Nor am I the token conservative in an otherwise solidly far-left department. One colleague, a strong cultural Zionist, participates in a seminar at the conservative Shalem Institute in Jerusalem. Another, while dovish politically, works on the politically incorrect topic of sociobiological explanations for warfare. Yet another has, in her scholarly publications, defended the Israeli right to retain the settlements. Nor are we monolithic in our political affiliations and political activities: members of the department have been linked to political parties from the right, the center, as well as the left, advising figures from former IDF Chief of Staff Raful Eitan to Likud's David Levy to former Labor Party foreign minister Shlomo Ben-Ami.

We Tel Aviv political science professors are active in presenting Israeli affairs from diverse points of view both at home and abroad. My colleague Gideon Doron defended Israel and the Sharon Government in an internationally publicized debate with Palestinian spokeswoman Hanan Ashrawi last year at the University of Colorado. Another colleague, Yossi Shain, has defended Israeli policy on ABC's Nightline and other major media outlets.
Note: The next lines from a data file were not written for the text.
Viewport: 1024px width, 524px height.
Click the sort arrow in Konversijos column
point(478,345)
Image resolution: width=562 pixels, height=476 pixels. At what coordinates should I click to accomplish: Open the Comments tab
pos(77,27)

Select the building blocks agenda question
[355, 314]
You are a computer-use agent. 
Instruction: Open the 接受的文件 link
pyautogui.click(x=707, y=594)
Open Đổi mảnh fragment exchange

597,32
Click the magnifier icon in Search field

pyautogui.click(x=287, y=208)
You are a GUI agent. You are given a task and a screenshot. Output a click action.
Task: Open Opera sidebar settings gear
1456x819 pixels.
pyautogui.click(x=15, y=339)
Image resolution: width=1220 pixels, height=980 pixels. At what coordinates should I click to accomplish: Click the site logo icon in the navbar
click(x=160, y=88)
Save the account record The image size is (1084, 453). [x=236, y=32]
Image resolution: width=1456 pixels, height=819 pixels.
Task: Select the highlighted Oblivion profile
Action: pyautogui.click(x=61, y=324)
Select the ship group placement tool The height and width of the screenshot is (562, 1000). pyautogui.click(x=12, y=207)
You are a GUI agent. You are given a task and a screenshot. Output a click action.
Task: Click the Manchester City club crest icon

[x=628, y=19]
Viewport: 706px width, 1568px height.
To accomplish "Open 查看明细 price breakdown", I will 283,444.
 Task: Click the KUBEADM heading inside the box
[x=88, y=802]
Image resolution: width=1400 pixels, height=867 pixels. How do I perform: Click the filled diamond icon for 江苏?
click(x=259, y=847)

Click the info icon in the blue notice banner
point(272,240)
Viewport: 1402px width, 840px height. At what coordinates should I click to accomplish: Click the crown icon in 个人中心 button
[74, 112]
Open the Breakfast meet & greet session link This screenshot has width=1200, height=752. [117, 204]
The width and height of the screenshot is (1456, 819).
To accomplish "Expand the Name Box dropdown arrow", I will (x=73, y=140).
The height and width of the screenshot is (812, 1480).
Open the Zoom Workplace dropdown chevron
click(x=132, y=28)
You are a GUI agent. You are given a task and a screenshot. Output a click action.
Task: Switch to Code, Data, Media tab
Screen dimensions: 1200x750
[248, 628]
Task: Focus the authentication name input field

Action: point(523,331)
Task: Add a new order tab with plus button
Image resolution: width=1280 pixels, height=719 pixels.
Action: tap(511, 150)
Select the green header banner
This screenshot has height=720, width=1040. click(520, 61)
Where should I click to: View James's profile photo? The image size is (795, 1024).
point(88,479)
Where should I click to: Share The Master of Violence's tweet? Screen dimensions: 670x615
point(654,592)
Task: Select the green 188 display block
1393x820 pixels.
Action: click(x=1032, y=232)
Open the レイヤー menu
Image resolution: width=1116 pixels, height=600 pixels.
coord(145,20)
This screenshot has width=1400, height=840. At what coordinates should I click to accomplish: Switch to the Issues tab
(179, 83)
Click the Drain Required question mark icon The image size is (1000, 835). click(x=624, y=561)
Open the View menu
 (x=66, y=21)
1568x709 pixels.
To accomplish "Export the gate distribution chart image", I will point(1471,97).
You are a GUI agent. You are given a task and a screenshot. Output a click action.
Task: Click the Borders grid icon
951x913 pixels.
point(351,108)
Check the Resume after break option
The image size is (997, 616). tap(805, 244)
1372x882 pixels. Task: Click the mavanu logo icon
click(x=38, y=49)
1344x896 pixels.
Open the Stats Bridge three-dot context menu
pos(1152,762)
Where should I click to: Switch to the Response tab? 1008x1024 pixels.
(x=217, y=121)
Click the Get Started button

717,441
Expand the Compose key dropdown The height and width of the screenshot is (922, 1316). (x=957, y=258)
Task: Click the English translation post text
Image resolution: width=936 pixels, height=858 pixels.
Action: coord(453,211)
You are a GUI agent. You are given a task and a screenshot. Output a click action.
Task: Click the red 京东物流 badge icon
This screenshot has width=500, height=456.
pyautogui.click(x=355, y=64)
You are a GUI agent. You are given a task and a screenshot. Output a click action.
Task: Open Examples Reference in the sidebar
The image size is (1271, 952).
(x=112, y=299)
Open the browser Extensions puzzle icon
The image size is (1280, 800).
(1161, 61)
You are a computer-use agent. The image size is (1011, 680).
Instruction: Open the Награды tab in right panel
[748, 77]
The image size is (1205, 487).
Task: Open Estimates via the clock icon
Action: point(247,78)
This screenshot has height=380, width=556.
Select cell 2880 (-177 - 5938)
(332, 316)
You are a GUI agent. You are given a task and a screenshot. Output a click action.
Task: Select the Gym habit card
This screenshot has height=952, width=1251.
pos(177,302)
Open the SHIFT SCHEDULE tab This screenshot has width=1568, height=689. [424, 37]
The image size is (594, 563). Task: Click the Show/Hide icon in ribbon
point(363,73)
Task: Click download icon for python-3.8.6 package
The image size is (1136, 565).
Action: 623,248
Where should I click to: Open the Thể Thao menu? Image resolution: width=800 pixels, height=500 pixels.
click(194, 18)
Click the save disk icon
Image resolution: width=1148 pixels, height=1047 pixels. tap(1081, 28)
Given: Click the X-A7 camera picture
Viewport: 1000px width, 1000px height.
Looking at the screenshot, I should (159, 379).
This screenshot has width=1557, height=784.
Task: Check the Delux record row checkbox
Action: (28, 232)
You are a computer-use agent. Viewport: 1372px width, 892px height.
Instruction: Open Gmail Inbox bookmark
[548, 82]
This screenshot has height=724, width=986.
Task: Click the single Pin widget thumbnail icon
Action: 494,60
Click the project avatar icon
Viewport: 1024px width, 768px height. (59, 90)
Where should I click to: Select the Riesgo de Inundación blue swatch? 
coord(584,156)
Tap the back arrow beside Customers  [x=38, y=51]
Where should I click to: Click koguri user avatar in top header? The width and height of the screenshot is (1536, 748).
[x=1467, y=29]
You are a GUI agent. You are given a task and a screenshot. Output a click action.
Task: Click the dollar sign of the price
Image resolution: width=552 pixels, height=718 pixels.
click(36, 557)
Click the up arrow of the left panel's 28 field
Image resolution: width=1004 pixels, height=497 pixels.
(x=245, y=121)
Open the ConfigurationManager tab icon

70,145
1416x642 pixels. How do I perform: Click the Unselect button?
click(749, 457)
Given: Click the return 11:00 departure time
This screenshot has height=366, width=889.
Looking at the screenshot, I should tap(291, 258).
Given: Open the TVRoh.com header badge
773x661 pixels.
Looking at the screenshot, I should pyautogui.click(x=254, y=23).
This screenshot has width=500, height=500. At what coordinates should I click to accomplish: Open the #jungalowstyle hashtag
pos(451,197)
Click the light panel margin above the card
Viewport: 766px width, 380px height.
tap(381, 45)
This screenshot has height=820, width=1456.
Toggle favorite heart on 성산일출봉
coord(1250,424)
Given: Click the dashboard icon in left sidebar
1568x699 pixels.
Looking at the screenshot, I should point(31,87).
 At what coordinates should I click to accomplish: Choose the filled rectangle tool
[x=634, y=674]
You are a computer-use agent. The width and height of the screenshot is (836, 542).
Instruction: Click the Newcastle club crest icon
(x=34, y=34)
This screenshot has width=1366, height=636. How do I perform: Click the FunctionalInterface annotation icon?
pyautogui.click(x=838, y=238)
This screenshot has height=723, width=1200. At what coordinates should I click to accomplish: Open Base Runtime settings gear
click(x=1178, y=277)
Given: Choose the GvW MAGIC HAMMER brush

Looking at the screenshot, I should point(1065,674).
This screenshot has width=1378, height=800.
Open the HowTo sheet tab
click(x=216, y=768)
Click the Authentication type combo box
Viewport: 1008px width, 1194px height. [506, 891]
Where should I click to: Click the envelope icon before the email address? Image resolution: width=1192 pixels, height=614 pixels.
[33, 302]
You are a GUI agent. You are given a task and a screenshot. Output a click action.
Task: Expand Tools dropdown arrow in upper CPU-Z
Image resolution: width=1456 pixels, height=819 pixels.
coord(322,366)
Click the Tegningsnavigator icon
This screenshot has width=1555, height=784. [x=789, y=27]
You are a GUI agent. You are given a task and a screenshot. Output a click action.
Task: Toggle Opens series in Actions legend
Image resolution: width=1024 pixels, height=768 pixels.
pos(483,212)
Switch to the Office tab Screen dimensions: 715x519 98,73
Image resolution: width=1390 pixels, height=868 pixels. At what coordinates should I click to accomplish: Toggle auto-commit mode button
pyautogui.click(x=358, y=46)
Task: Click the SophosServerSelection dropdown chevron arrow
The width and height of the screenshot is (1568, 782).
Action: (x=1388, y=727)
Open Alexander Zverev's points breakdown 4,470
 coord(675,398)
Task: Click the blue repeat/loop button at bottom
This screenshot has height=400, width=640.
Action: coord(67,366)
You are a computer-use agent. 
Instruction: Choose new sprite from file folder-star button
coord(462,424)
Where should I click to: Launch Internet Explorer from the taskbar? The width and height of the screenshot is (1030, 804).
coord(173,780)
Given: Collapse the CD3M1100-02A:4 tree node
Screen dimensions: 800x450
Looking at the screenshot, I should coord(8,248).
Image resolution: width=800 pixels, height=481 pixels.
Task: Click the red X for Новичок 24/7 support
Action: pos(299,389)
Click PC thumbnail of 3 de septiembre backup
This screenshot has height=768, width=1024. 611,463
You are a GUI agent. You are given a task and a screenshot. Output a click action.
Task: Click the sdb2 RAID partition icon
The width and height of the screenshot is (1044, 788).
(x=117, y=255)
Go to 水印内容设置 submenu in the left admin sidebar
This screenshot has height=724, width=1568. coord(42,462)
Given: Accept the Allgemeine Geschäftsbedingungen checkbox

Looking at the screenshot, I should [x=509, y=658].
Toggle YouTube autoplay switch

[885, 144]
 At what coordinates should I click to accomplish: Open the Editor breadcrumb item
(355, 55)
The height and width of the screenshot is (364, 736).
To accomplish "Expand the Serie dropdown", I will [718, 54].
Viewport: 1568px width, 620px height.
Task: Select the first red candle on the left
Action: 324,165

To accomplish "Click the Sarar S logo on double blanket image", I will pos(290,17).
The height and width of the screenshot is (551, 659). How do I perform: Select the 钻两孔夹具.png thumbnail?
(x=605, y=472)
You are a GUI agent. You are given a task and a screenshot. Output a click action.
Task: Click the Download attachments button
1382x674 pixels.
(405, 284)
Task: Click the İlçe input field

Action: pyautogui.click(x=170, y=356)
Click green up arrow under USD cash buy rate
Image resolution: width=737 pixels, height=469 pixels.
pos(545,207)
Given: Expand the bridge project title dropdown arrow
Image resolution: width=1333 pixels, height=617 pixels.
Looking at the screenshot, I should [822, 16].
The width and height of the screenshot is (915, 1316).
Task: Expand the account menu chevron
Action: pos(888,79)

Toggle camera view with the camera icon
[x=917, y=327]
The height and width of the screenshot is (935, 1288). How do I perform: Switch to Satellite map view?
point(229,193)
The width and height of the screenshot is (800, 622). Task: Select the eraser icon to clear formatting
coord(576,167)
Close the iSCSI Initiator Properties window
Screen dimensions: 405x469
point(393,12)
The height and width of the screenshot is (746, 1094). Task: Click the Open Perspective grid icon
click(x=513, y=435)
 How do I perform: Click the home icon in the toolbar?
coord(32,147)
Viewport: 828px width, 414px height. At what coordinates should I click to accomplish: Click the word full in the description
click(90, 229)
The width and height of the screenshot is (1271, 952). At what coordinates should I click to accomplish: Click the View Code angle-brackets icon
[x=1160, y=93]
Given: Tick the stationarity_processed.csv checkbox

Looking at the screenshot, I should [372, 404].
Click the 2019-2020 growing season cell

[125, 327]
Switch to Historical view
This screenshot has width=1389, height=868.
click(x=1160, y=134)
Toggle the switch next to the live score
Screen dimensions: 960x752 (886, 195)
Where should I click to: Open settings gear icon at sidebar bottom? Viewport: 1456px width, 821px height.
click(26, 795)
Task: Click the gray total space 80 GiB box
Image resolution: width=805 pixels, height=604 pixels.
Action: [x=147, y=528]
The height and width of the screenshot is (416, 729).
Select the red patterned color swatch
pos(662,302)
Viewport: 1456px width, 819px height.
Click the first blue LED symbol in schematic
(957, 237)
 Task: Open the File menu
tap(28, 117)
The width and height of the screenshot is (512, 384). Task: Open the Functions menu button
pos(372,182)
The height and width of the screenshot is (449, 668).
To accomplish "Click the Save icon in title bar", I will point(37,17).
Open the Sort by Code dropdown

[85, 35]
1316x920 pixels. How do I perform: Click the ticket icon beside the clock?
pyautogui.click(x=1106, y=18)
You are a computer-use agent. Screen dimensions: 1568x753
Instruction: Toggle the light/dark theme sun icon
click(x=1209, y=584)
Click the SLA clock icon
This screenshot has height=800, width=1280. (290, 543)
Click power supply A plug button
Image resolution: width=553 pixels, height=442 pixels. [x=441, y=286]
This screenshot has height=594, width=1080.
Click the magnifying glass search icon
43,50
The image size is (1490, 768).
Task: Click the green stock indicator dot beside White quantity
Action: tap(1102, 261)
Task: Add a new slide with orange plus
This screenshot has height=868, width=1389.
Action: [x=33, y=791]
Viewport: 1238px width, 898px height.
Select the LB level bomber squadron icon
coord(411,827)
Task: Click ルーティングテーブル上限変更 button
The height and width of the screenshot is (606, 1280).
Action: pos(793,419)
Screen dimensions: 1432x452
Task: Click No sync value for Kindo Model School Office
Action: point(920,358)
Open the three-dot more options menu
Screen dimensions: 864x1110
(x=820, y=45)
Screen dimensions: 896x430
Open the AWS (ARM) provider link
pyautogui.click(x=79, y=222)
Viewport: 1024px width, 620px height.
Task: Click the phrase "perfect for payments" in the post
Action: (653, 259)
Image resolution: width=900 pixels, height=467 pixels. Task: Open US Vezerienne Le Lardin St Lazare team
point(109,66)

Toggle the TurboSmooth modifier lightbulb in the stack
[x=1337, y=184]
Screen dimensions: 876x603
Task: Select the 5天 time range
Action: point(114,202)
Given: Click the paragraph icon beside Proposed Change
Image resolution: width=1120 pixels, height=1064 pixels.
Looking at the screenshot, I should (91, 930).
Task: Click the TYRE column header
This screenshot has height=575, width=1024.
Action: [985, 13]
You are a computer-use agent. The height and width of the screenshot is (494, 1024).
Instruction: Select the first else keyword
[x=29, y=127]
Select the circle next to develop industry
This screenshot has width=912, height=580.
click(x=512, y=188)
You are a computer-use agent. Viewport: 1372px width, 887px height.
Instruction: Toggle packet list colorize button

Ms. Glick found that some of our students echoed back to her the teachings of Yoav Peled. I am not surprised: Professor Peled is, without a doubt, the most influential teacher in our department  not because his views are echoed by other members of the faculty, but because he does the best job in his lectures of marshaling arguments and evidence in support of them. To the rest of us, who disagree with him about everything from the virtues of capitalism to the Palestinian right of return, Professor Peled's influence is only a spur to us to do a better job in researching, writing, and presenting alternative understandings that we find more plausible. Professor Peled is also the strongest voice in the department for the maintenance of unimpeachable academic standards and the place of the liberal arts in our curriculum, to an extent that even I, a former student of the late Allan Bloom's, am sometimes hesitant to echo.

Yoav Peled is indeed a Marxist, a supporter of concessions to the Palestinians, and has even spoken out for "regime change" in George W. Bush's United States. Professor Peled is also a captain in the Israel Defense Forces reserves, a former El Al air marshal, and the son of one of the most prominent generals in IDF history, Motti Peled. Somehow I doubt that many such figures can be found in America's academic left.

Are alternative views to Yoav Peled's welcome at Israeli universities? My experience of the past decade, a tumultuous decade for Israel, as we all know, indicates that such views are more than welcomed; such views are rewarded by Tel Aviv's Department of Political Science. My department values diversity of viewpoint and excellence in research and presentation above criteria of political correctness whether leftist or conservative. By following that policy, we have become the leading political science department in Israel.

Wednesday, September 23, 2009

Three questions on the war in Afghanistan

Have Afghanis learned their lesson not to permit attacks on the US
homeland to be run from their country?
If they haven't, what does the US need to do to "learn 'em"?
if they have learned, WTF is the US still doing there after eight years?